**Problem:**
The word "Expand" marks the lines to find; copy every such line from the data below.
[Data for processing — start]
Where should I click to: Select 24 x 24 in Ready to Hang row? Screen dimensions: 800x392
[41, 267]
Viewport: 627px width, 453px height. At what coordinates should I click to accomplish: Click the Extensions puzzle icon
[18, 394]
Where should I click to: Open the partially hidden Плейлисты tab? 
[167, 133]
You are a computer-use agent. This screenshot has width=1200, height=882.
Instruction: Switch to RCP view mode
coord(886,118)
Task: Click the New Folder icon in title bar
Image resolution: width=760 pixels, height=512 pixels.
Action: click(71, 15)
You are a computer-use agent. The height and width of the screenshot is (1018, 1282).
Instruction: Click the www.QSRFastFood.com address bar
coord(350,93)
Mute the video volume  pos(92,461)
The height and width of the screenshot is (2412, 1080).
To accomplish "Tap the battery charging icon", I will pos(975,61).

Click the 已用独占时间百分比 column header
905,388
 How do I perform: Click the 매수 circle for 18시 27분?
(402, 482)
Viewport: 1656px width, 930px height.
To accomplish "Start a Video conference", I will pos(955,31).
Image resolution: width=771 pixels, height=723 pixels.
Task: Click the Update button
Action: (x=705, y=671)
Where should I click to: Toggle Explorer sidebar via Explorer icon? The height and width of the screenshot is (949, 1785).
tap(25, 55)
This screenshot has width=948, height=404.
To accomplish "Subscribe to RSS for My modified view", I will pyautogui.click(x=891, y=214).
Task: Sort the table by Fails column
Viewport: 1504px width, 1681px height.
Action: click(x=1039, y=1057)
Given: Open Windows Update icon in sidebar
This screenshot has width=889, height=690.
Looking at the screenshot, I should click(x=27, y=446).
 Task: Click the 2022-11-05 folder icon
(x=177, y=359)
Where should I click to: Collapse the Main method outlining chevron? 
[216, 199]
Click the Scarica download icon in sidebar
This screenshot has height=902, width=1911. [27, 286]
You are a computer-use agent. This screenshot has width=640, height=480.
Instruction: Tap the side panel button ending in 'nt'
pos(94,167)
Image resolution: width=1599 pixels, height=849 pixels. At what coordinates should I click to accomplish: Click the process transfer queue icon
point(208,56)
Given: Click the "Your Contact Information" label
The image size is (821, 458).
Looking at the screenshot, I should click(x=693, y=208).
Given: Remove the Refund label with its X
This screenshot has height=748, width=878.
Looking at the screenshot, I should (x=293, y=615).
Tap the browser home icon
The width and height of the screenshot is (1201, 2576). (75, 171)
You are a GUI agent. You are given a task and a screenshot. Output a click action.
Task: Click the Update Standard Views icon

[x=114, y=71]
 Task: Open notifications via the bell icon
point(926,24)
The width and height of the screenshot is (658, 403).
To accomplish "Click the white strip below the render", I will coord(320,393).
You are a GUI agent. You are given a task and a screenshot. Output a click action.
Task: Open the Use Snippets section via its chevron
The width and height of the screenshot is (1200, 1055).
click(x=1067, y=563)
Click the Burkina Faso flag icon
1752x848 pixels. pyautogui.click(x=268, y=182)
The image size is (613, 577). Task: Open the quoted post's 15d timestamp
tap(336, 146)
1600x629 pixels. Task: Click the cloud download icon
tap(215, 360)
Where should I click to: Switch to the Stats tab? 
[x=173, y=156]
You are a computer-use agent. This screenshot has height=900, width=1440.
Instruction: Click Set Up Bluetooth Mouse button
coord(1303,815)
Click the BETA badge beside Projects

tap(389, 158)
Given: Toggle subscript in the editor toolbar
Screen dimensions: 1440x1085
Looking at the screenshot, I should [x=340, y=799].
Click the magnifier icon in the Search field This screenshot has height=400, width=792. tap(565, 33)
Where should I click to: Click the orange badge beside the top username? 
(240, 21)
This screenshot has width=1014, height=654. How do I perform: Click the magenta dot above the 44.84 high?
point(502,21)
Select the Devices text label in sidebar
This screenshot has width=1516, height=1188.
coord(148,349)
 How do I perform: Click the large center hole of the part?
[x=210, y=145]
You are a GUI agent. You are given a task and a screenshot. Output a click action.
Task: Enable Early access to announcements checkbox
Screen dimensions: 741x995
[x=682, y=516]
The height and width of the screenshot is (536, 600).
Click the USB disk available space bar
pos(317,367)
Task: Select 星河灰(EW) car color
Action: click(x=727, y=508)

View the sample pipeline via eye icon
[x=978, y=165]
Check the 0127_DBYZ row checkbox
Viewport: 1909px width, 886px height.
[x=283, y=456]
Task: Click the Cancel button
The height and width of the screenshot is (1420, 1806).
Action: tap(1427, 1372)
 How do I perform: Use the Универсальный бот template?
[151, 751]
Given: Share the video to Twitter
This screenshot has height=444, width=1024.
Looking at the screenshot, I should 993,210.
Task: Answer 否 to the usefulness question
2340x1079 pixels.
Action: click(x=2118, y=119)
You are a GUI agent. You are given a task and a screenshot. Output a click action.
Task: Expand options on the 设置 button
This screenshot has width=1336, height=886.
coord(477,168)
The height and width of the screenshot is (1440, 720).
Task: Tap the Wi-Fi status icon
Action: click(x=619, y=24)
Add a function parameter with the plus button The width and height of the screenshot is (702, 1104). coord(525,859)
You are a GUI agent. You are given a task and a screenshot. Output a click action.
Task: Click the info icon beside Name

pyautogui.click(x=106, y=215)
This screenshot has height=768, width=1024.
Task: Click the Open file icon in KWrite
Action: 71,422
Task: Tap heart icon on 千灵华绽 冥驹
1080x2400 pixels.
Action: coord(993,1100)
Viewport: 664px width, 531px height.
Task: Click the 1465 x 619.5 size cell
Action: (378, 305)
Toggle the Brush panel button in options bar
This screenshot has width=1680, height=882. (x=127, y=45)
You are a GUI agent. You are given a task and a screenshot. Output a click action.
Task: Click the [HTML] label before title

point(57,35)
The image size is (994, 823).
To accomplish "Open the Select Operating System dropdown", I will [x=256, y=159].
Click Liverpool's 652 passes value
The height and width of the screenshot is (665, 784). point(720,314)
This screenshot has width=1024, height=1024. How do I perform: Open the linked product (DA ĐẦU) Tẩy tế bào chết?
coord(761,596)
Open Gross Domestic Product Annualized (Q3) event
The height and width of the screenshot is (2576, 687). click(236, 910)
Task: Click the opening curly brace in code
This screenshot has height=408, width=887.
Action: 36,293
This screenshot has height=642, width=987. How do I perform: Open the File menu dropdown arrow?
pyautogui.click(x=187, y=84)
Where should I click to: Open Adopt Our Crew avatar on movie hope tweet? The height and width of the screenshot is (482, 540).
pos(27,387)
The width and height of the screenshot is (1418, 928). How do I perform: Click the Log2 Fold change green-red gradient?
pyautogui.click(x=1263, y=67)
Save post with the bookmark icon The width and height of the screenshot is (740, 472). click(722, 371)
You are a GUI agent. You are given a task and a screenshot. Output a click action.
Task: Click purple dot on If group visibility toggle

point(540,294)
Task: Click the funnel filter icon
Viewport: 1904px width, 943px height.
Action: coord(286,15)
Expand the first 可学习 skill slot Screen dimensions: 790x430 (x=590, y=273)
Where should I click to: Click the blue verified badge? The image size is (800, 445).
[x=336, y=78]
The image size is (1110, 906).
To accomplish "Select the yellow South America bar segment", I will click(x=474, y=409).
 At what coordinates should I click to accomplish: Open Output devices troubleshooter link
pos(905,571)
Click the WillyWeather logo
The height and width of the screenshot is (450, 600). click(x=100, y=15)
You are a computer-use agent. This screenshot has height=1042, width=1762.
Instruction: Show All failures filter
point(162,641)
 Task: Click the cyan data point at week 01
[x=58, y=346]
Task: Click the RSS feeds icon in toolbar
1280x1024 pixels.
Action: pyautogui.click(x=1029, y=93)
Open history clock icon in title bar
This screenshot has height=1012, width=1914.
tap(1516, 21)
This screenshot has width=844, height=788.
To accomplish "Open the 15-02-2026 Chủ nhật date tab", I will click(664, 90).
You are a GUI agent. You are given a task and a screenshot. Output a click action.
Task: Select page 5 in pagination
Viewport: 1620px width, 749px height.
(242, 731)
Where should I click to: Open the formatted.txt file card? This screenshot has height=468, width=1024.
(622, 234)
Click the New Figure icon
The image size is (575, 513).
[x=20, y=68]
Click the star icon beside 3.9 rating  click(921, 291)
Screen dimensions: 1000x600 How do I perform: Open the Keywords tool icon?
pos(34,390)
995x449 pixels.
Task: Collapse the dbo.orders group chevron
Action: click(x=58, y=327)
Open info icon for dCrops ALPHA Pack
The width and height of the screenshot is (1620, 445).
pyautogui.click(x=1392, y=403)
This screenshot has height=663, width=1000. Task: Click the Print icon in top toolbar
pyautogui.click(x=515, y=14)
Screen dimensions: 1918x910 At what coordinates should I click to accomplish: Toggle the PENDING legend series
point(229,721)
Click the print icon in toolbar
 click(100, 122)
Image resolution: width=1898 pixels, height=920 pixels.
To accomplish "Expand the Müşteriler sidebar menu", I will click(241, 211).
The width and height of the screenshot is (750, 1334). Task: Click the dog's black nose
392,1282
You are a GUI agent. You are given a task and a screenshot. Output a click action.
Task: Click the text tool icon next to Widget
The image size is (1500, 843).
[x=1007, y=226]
[Data for processing — finish]
**Exercise output:**
Task: Expand options on the 设置 button
Expand the first 可学习 skill slot Screen dimensions: 790x430 (x=590, y=273)
To accomplish "Expand the Müşteriler sidebar menu", I will click(241, 211).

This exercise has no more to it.